**Aim:** Please edit the listing below so that each "GUI agent" becomes "interface agent", leaving everything else unchanged.
-- start of Material for the task --
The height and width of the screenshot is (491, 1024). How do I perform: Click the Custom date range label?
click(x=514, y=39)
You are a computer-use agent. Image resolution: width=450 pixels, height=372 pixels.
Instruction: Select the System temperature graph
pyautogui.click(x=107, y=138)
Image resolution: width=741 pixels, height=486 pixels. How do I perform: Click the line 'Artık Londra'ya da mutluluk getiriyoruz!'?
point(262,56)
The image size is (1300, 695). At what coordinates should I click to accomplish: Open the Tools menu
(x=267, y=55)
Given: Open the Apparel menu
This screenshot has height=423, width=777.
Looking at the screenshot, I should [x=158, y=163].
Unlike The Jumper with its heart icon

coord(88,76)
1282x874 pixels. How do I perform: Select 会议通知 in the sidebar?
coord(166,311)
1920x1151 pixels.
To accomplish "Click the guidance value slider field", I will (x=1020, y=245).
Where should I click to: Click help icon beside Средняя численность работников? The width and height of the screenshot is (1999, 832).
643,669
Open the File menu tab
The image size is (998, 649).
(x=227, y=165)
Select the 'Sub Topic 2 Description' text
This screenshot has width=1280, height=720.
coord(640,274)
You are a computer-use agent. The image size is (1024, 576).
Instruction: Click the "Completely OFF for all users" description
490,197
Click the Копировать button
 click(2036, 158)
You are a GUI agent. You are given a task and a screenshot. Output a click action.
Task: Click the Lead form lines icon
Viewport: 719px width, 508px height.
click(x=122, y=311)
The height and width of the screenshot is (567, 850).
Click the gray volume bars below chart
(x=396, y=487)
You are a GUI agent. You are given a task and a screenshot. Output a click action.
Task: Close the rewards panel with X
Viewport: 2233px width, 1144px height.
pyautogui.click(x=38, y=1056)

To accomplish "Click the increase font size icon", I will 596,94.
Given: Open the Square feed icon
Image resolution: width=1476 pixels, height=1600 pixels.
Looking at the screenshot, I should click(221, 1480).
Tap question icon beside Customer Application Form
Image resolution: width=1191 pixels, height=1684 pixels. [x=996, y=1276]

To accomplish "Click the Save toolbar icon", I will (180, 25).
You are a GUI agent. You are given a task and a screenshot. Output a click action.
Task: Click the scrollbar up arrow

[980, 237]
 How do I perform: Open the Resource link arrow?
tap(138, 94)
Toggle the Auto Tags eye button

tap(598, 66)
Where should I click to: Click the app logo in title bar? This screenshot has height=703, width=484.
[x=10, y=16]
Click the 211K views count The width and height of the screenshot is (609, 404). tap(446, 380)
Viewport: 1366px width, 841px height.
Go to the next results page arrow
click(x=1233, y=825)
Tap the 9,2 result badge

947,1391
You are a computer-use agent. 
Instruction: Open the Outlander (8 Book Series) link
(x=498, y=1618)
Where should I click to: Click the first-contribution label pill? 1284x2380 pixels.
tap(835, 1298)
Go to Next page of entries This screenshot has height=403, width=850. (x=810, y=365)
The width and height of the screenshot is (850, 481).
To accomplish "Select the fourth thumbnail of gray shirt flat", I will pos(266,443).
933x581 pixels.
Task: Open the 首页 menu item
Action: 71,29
-- end of Material for the task --
**Complete answer:**
The height and width of the screenshot is (491, 1024). How do I perform: Click the Custom date range label?
click(x=514, y=39)
You are a computer-use agent. Image resolution: width=450 pixels, height=372 pixels.
Instruction: Select the System temperature graph
pyautogui.click(x=107, y=138)
Image resolution: width=741 pixels, height=486 pixels. How do I perform: Click the line 'Artık Londra'ya da mutluluk getiriyoruz!'?
point(262,56)
The image size is (1300, 695). At what coordinates should I click to accomplish: Open the Tools menu
(x=267, y=55)
Given: Open the Apparel menu
This screenshot has height=423, width=777.
Looking at the screenshot, I should [x=158, y=163].
Unlike The Jumper with its heart icon

coord(88,76)
1282x874 pixels. How do I perform: Select 会议通知 in the sidebar?
coord(166,311)
1920x1151 pixels.
To accomplish "Click the guidance value slider field", I will (x=1020, y=245).
Where should I click to: Click help icon beside Средняя численность работников? The width and height of the screenshot is (1999, 832).
643,669
Open the File menu tab
The image size is (998, 649).
(x=227, y=165)
Select the 'Sub Topic 2 Description' text
This screenshot has width=1280, height=720.
coord(640,274)
You are a computer-use agent. The image size is (1024, 576).
Instruction: Click the "Completely OFF for all users" description
490,197
Click the Копировать button
 click(2036, 158)
You are a interface agent. You are given a task and a screenshot. Output a click action.
Task: Click the Lead form lines icon
Viewport: 719px width, 508px height.
click(x=122, y=311)
The height and width of the screenshot is (567, 850).
Click the gray volume bars below chart
(x=396, y=487)
You are a interface agent. You are given a task and a screenshot. Output a click action.
Task: Close the rewards panel with X
Viewport: 2233px width, 1144px height.
pyautogui.click(x=38, y=1056)

To accomplish "Click the increase font size icon", I will 596,94.
Given: Open the Square feed icon
Image resolution: width=1476 pixels, height=1600 pixels.
Looking at the screenshot, I should click(221, 1480).
Tap question icon beside Customer Application Form
Image resolution: width=1191 pixels, height=1684 pixels. [x=996, y=1276]

To accomplish "Click the Save toolbar icon", I will (180, 25).
You are a interface agent. You are given a task and a screenshot. Output a click action.
Task: Click the scrollbar up arrow

[980, 237]
 How do I perform: Open the Resource link arrow?
tap(138, 94)
Toggle the Auto Tags eye button

tap(598, 66)
Where should I click to: Click the app logo in title bar? This screenshot has height=703, width=484.
[x=10, y=16]
Click the 211K views count The width and height of the screenshot is (609, 404). tap(446, 380)
Viewport: 1366px width, 841px height.
Go to the next results page arrow
click(x=1233, y=825)
Tap the 9,2 result badge

947,1391
You are a computer-use agent. 
Instruction: Open the Outlander (8 Book Series) link
(x=498, y=1618)
Where should I click to: Click the first-contribution label pill? 1284x2380 pixels.
tap(835, 1298)
Go to Next page of entries This screenshot has height=403, width=850. (x=810, y=365)
The width and height of the screenshot is (850, 481).
To accomplish "Select the fourth thumbnail of gray shirt flat", I will pos(266,443).
933x581 pixels.
Task: Open the 首页 menu item
Action: 71,29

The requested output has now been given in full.